**Task brief**
Please write out all the entries exactly, without the pictures.

[Stored items]
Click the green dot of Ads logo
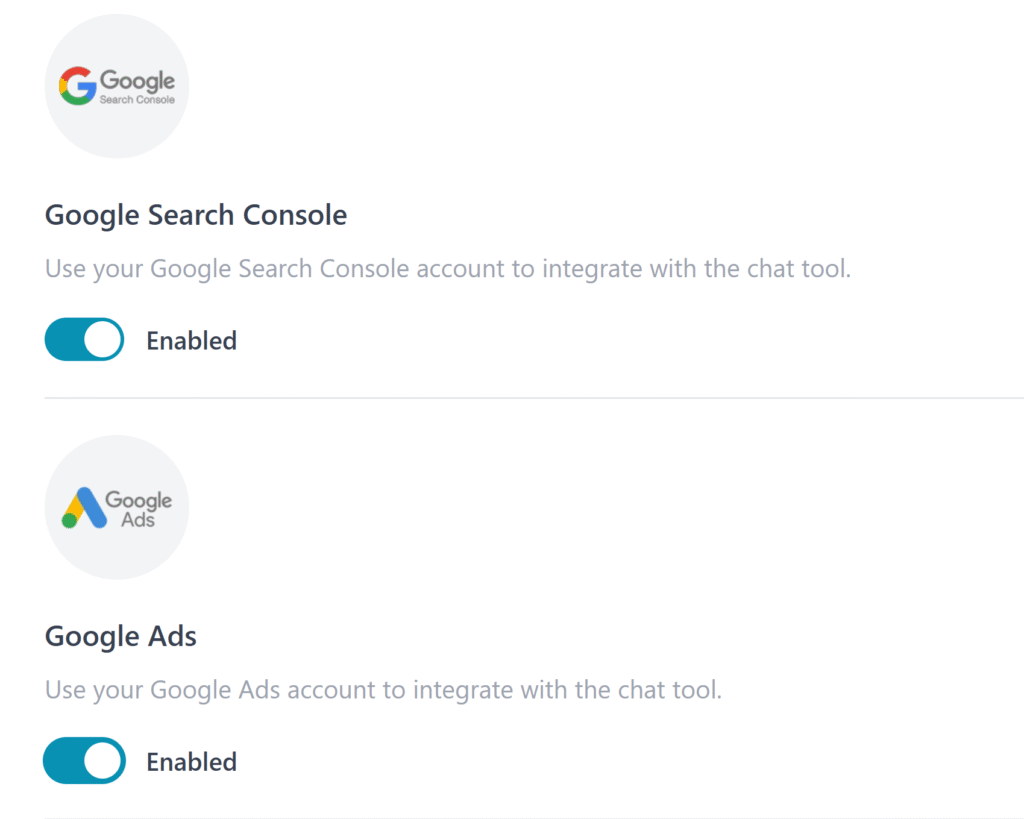This screenshot has width=1024, height=819. coord(69,520)
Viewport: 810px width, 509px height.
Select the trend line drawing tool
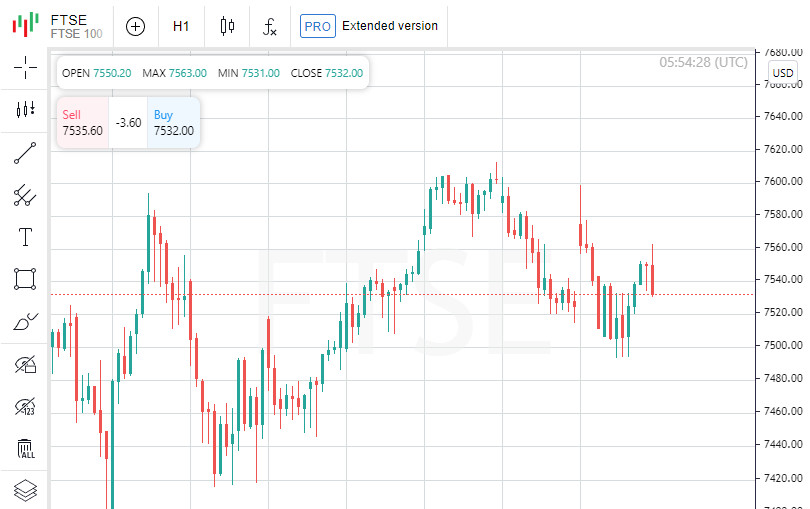point(25,153)
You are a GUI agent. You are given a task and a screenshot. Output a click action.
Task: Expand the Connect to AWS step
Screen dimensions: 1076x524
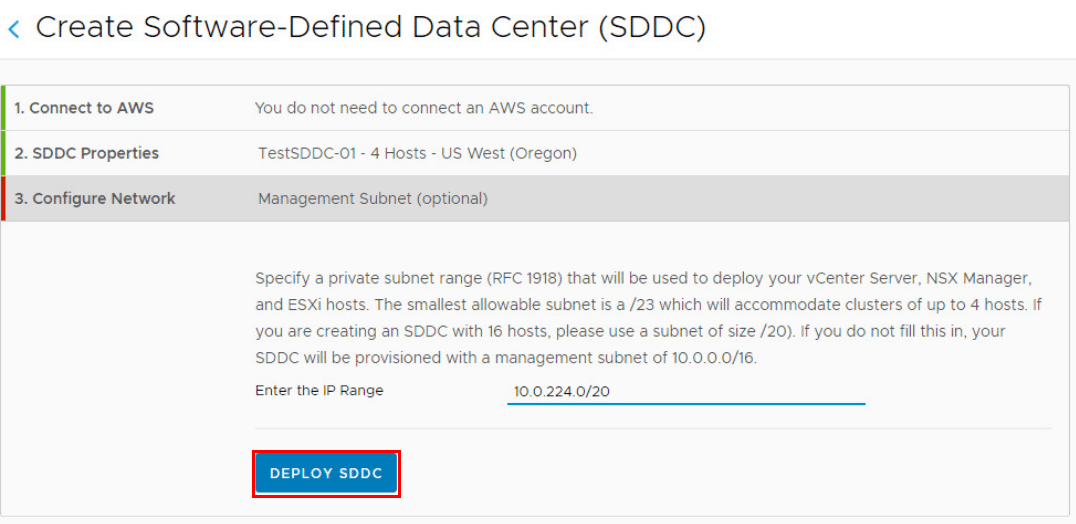(x=84, y=108)
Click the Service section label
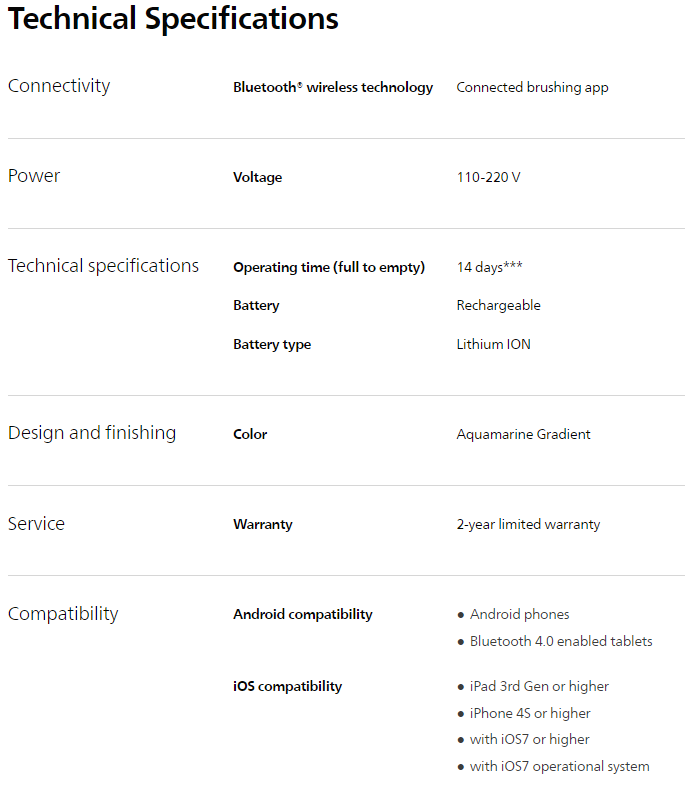Image resolution: width=685 pixels, height=797 pixels. [36, 524]
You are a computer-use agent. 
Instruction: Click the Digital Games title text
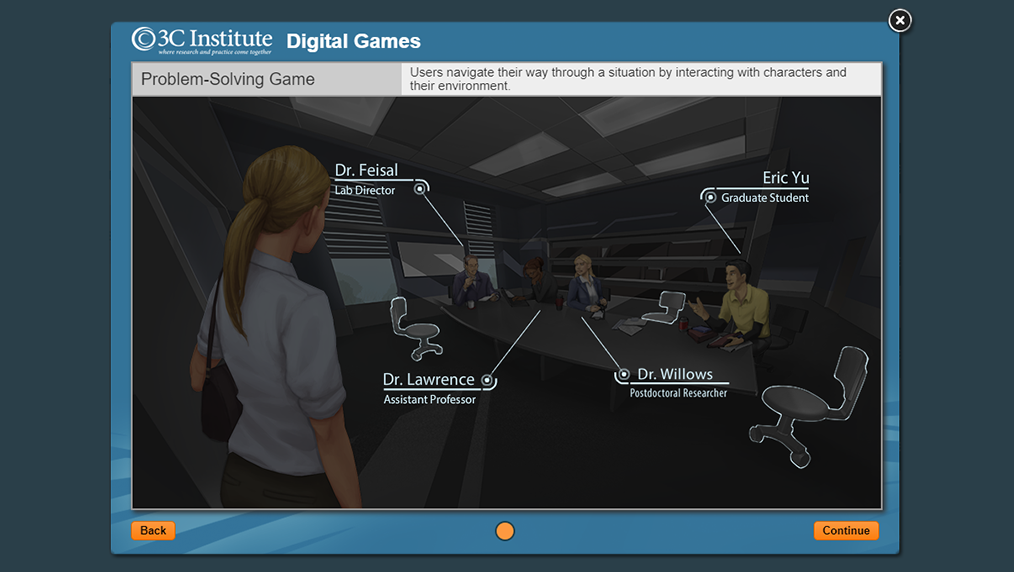353,42
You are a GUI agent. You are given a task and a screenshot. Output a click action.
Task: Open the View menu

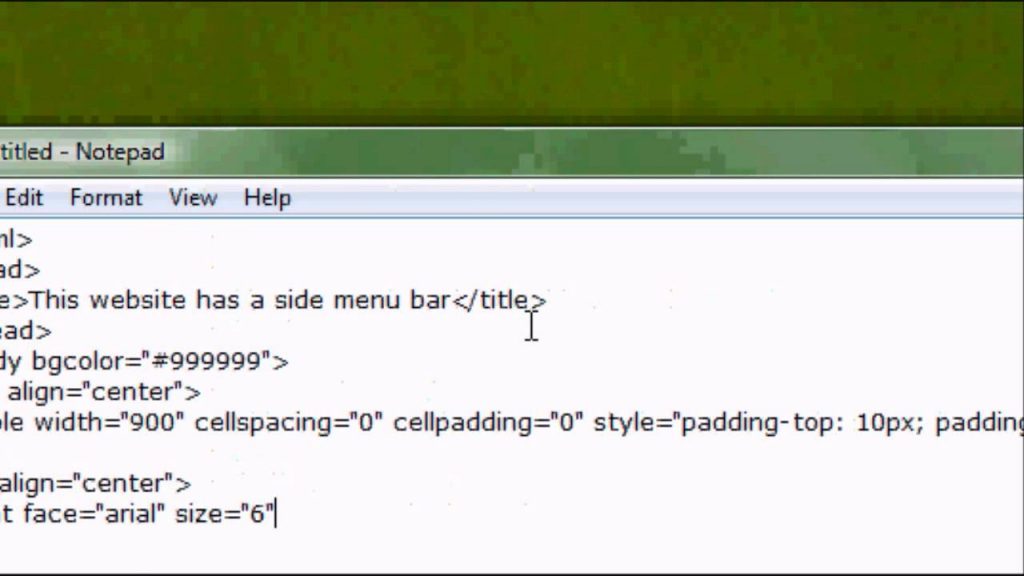coord(192,197)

**Answer space**
Click the green dot of Ads logo
This screenshot has width=1024, height=819. coord(69,520)
Viewport: 810px width, 509px height.
Select the trend line drawing tool
point(25,153)
You are a GUI agent. You are given a task and a screenshot. Output a click action.
Task: Expand the Connect to AWS step
Screen dimensions: 1076x524
(x=84, y=108)
Click the Service section label
Image resolution: width=685 pixels, height=797 pixels. [36, 524]
You are a computer-use agent. 
Instruction: Click the Digital Games title text
353,42
You are a GUI agent. You are given a task and a screenshot. Output a click action.
Task: Open the View menu

coord(192,197)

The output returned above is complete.